_What is needed_.
In the records below, rename "Instruction" to "Task" throughout the stretch from the line containing "At what coordinates should I click to accomplish: Click the plus" through the line containing "I will 559,597.", and reproduce only that stretch with everything else unchanged.

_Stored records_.
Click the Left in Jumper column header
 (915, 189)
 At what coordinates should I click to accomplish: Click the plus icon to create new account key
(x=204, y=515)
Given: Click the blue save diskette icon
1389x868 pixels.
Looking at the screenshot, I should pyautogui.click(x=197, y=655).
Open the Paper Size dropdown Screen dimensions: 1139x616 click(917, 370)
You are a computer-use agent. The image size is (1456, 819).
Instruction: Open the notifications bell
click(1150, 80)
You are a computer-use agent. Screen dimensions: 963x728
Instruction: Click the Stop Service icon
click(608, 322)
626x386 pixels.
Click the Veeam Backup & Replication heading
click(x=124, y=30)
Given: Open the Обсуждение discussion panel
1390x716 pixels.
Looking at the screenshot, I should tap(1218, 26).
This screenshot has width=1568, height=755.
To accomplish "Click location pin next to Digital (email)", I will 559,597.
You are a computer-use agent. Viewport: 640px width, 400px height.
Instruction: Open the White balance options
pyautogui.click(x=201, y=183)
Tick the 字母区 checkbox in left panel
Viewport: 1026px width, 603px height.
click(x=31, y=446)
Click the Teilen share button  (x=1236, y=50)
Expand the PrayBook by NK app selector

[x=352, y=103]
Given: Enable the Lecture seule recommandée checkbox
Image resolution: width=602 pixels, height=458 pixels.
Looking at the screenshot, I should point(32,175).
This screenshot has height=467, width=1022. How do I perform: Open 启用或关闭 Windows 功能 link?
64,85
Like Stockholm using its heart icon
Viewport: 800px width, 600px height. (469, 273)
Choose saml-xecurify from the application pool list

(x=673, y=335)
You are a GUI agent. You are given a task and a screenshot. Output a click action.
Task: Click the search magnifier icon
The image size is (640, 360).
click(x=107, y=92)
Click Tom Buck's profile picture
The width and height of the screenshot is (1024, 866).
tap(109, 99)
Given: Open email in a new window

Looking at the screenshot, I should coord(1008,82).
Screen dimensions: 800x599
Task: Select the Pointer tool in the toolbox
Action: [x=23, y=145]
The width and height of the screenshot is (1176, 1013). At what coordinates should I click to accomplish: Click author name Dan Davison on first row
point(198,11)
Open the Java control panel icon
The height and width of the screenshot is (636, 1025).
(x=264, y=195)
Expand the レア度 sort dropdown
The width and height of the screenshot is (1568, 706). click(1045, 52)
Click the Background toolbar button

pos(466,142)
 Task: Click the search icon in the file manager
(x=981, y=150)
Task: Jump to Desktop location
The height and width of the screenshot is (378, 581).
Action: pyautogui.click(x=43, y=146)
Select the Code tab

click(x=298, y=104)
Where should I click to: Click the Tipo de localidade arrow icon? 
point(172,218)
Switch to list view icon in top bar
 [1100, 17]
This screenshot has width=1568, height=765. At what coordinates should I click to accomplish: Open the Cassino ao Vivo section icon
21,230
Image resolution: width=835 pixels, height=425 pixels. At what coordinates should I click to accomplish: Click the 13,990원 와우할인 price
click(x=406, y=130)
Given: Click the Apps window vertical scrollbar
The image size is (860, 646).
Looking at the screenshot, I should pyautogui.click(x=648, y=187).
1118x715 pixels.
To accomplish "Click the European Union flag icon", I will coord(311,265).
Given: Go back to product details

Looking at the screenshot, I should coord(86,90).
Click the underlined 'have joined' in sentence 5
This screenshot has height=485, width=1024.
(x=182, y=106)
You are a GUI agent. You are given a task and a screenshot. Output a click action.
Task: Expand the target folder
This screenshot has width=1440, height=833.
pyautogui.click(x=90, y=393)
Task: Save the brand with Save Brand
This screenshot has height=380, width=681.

_Task result_.
 At what coordinates should I click to accomplish: Click the plus icon to create new account key
(x=204, y=515)
Given: Click the blue save diskette icon
1389x868 pixels.
Looking at the screenshot, I should pyautogui.click(x=197, y=655).
Open the Paper Size dropdown Screen dimensions: 1139x616 click(917, 370)
You are a computer-use agent. The image size is (1456, 819).
Task: Open the notifications bell
click(1150, 80)
You are a computer-use agent. Screen dimensions: 963x728
Task: Click the Stop Service icon
click(608, 322)
626x386 pixels.
Click the Veeam Backup & Replication heading
click(x=124, y=30)
Given: Open the Обсуждение discussion panel
1390x716 pixels.
Looking at the screenshot, I should tap(1218, 26).
This screenshot has width=1568, height=755.
To accomplish "Click location pin next to Digital (email)", I will 559,597.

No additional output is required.